İslâm’da Kur’an-ı Kerim okunurken makamlar arasında gezinmek ve ayetleri alışılagelmişin dışında okumak mümkündür. Bu mümkünlüğün sınırları çizilmiş ve Allah’ın ayetleri belli bir formun dışına çıkamaz şekilde korunmuştur. Fakat ezanın böyle bir zorunlu halinin olmamasının etkisiyle çok fazla makam ezan üzerinde kullanılmıştır.

Önceleri vakit kavramı hiçbir beldeden eksik olmayan ezanların makamları olmuştur. Öyle bir kültürümüz var ki ibadete davette günün vaktinde insanın ruh haline özel bir sesleniş yakalıyor. Sabahları sabah namazına uyanmakta güçlük çeken insanlara bir masal anlatıcısı yumuşaklığıyla sabâ makamında okunan ezanın enerjisi git gide artar. İnsanların yeni güne zinde uyanmaları amaçlanmıştır.

Osmanlı döneminde de Edirne Şifâhanesi’nde ruh hastalarının tedavisinde müziğin önemli bir tedavi aracı olarak kullanılmasını bir kenara not edecek olursak kültürümüzün ezanı muhabbet aracı olarak kullanmasına çok da şaşırmamalıyız!

Öğle ezanının rast makamında okunması da tesadüf değildir. Rast makamı sefa, neşe, iç huzuru ve rahatlık verdiği için günü açan ve beynimize rahatlık veren bir tarzdadır.

İkindi vakti çoğunlukla hicaz makamında okunur. Hicaz makamı, alçakgönüllülük duygusu verir. Düşük nabız atımını yükseltir. En eski makamlardan olan Hicaz makamı ismini Hicaz bölgesinden almıştır. Osmanlı’ya has bir özellik Perşembe günleri ikindi vaktinde Nihavend makamının kullanılmasıdır. Neşeli ve hareketli bir formu olan Nihavend makamı Müslümanların bayramı olan Cuma gününün habercisi niteliğindedir.

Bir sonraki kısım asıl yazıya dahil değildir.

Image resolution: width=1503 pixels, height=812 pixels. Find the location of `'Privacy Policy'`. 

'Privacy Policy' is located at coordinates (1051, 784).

Akşam ezanını için seçilen Segâh makamı iki vakit arasındaki sürenin az olması ve kıyametin akşam ezanında kopacağı düşüncesiyle hızlıdır. Güneş batar ve karanlık çöker. Mistik duyguların daha ağır bastığı segâh makamı da bu karanlığın çöküşündeki içsel yolculuğa eşlik eder.

Yatsı vaktinde Uşşak ve Bayâti makamları kullanılmaktadır. Yatsı namazının ezanı bireye zindelik vermekte bir taraftan da rahatlama duygusunu içerisinde barındırmaktadır.

Ezanın makamlarından bahsetmişken müezzinlerimize bu makamların eğitimlerini tekrar vermenin ruh dünyamıza faydalı olacağını da hatırlatmış olalım.

Tüm duygu iklimlerimizi içerisinde barındıran ezanın yankılandığı minareleri bir kesimin temsilcisi olarak göreceksek ancak Müslümanların temsilcisi olarak görebiliriz.

Minareler siyasi değil manevi figürlerdir.

Ezan ve müzik demişken bu bayramda camilerin içerisinde Itri’nin Segâh tekbiri cemaatle okunamayacak. Bu bayram Segâh tekbiri evimizde. Bu günleri de atlatabilmek duasıyla.

Hayırlı bayramlar.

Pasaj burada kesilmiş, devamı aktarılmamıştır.